Senior Drug Discovery Scientist
Job description
About the role
You will architect and execute the experimental and computational workflows that power Axiom's agentic systems for predicting human drug outcomes. In this role, you will own the full lifecycle of high-stakes customer deliverables, translating complex biological questions into rigorous data generation plans and actionable insights. You will act as a primary interface between cutting-edge AI agents and the practical realities of drug discovery in large pharmaceutical organizations. Your work will directly shape how capital is allocated and how drugs are developed by ensuring our models reflect real-world biological complexity. You will drive the compounding loop where customer feedback refines data generation, which in turn trains more powerful models. This position requires a rare blend of scientific rigor, computational intuition, and business acumen to navigate multidisciplinary problem spaces. You will be a founding contributor to the standards and methodologies that replace traditional animal testing with human-relevant predictions.
Key facts
What you'll do
- Design and execute end-to-end experimental strategies that de-risk drug discovery programs through predictive agentic workflows.

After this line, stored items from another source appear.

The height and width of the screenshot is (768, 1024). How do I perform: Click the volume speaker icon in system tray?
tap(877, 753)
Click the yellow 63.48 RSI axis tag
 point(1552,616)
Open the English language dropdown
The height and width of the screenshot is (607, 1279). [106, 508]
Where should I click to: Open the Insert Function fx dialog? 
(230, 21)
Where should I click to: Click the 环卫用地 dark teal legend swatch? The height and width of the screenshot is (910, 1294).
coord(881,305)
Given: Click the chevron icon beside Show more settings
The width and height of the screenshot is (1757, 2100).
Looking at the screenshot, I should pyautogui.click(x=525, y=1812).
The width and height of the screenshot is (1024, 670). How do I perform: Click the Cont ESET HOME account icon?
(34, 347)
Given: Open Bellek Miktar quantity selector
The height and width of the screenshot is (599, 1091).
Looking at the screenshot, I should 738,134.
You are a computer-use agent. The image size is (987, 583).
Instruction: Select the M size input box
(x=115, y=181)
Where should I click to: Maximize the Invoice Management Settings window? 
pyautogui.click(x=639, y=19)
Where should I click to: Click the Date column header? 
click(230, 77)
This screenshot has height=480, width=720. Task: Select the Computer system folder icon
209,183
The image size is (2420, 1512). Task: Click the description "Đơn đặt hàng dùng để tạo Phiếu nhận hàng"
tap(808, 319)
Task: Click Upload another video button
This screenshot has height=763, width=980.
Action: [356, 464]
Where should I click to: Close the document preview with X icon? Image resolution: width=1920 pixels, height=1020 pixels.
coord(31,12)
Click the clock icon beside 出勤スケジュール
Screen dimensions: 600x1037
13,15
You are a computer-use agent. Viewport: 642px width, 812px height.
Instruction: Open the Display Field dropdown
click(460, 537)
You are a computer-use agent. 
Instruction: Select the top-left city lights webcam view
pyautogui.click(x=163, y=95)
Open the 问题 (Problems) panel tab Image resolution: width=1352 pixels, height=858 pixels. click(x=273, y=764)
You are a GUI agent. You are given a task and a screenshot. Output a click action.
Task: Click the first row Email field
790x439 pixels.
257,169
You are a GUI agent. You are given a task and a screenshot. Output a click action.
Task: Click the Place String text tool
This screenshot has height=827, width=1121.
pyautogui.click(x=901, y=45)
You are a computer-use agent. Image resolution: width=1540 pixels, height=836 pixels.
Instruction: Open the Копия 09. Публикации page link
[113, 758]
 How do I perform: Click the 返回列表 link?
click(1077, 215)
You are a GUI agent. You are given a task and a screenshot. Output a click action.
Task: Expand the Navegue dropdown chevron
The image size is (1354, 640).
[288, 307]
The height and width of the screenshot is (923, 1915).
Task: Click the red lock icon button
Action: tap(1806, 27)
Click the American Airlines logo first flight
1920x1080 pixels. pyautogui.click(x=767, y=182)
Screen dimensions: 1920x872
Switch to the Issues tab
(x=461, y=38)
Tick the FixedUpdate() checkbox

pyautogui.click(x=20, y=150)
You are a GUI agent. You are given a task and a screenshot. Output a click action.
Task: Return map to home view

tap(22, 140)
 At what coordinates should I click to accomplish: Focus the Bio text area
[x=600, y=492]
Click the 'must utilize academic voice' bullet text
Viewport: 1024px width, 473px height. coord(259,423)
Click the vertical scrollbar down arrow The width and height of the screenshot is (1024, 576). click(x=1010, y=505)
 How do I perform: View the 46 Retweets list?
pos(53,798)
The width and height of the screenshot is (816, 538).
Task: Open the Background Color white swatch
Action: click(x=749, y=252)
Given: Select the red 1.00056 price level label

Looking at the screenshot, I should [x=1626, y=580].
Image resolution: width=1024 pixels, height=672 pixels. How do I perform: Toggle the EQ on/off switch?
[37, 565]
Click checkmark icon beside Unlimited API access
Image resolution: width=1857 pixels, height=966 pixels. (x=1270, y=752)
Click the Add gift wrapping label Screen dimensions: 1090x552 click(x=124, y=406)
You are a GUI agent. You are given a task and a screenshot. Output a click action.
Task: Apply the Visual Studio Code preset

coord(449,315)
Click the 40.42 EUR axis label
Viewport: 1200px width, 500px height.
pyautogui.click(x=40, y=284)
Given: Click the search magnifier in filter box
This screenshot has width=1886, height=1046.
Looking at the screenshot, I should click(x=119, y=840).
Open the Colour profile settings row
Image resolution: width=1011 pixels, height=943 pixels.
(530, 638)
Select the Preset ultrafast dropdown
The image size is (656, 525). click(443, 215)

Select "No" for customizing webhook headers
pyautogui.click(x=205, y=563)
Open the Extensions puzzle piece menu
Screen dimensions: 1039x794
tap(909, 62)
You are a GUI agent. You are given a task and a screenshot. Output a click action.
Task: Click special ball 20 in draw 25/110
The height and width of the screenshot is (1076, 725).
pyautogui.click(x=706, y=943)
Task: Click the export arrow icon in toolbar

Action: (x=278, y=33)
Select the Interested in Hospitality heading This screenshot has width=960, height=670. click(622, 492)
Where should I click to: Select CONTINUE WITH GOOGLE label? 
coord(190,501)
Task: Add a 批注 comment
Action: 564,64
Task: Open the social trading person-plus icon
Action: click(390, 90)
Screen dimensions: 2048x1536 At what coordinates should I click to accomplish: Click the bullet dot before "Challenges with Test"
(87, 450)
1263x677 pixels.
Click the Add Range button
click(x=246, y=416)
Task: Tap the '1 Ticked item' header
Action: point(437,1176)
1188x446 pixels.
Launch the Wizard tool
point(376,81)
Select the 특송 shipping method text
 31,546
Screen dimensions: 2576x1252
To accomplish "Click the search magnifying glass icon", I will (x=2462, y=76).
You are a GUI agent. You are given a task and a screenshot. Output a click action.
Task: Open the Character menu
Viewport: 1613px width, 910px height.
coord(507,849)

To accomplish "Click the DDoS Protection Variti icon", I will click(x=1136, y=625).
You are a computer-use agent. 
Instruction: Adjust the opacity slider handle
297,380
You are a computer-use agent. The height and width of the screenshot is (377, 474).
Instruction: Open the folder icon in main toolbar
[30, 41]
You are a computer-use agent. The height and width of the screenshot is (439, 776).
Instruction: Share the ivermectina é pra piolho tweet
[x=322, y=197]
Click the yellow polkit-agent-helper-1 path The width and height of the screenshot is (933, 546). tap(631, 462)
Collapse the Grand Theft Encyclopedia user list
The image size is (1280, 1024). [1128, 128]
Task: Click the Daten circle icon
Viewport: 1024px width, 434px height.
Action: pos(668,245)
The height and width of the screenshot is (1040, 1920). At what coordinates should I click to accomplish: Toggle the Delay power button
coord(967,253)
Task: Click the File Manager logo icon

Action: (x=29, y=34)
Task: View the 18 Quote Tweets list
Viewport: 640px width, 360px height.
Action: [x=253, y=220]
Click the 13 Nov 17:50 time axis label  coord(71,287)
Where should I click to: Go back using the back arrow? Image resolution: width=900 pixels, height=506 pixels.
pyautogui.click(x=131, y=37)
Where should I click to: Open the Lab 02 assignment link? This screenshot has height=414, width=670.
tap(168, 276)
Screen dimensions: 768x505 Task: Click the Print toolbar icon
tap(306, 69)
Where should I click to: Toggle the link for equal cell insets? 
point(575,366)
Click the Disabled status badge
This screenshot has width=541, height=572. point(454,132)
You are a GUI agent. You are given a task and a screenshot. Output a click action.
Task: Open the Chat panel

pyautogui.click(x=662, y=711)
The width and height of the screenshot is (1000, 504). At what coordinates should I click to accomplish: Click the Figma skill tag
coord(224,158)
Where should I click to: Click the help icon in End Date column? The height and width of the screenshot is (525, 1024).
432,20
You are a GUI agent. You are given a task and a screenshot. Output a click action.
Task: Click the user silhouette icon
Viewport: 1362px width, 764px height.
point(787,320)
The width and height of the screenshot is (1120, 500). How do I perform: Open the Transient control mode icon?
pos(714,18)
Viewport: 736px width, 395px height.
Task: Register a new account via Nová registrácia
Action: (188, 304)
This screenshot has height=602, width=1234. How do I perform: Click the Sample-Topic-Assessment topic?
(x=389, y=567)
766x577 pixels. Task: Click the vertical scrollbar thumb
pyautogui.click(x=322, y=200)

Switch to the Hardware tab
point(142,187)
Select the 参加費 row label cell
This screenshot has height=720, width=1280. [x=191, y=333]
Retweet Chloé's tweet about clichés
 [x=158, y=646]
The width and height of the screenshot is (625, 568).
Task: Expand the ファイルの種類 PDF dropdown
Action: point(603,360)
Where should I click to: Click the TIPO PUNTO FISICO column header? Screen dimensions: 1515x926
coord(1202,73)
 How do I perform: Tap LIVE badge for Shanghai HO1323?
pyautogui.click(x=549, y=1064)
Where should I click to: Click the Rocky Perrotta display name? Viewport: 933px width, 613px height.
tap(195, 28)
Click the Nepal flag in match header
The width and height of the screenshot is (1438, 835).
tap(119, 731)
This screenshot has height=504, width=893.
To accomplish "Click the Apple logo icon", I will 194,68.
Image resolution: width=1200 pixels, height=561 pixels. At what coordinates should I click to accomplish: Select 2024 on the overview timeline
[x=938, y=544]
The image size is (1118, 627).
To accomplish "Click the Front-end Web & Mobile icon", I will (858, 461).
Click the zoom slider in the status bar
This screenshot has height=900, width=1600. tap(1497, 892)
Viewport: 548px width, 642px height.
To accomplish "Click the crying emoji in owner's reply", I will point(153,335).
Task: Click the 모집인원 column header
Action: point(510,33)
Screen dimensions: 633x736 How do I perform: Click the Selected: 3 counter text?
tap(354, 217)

- Own the quality and integrity of critical datasets from initial concept through production deployment, ensuring they meet the highest standards for machine learning.
- Translate ambiguous drug hunter requirements into precise scientific protocols and analytical frameworks that generate decisive go/no-go insights.
- Partner with AI research teams to co-develop novel model architectures that can reason over complex biological and chemical data landscapes.
- Deploy predictive agents directly into pharmaceutical discovery workflows, enabling rapid iteration on high-value compound programs.
- Lead independent analyses of proprietary data to uncover hidden patterns and drive methodological improvements across the platform.
- Optimize cycle times for customer insights by refining agentic harnesses and data pipelines without sacrificing scientific validity.
- Act as a domain expert in cross-functional sessions, bridging chemistry, biology, machine learning, and engineering perspectives.
- Build reusable frameworks that standardize how customer problems are translated into testable hypotheses and measurable outcomes.
- Mentor junior scientists and engineers on best practices for integrating experimental data with frontier AI systems.
- Define the technical roadmap for specific disease areas by identifying bottlenecks in current prediction methodologies.
- Represent Axiom in strategic discussions with pharmaceutical leadership, articulating the value of data-driven discovery.
Requirements
You must possess a PhD in a relevant life science discipline with a focus on drug discovery or translational research. You have a minimum of eight years of hands-on experience in industrial drug discovery roles within top-tier pharmaceutical or biotechnology companies. Your background must include direct responsibility for at least one successful drug candidate progressing from discovery through to clinical development. You demonstrate deep expertise in toxicology, specifically liver safety, and you have used human in vitro systems to predict clinical outcomes. You are proficient in Python and have built production-scale data analysis pipelines that handle complex biological datasets. You have published peer-reviewed research in top-tier journals that showcase your ability to connect molecular mechanisms to phenotypic outcomes. You have worked with machine learning practitioners to validate models against real-world biological data, ensuring robust performance in pre-clinical settings. You are comfortable operating in ambiguous environments where scientific hypotheses must be tested and refined rapidly. You communicate effectively with both technical and executive audiences, distilling complex findings into strategic recommendations. You have a track record of mentoring and collaborating across diverse scientific disciplines in fast-paced settings.
Nice to have
You have experience deploying agentic systems in a production environment and understand their limitations in scientific contexts. You have worked on replacing animal-based assays with human-relevant alternative methods in a regulatory context. You have collaborated with AI labs on publishing or patent filings related to predictive toxicology or drug discovery. You have experience managing budgets exceeding standard scientific scales for data generation and analysis. You have founded or co-founded a scientific venture that leverages data and AI for drug discovery.
Practical notes
This role is based in our San Francisco Global Headquarters and requires relocation to the Bay Area. Full-time engagement is required, with expectations for significant overlap with West Coast working hours. Travel may be required to partner sites, scientific conferences, and customer locations up to 20% of the time. Candidates must be authorized to work in the United States without sponsorship for this position. We seek individuals who thrive in fast-paced, mission-critical environments where scientific curiosity drives innovation.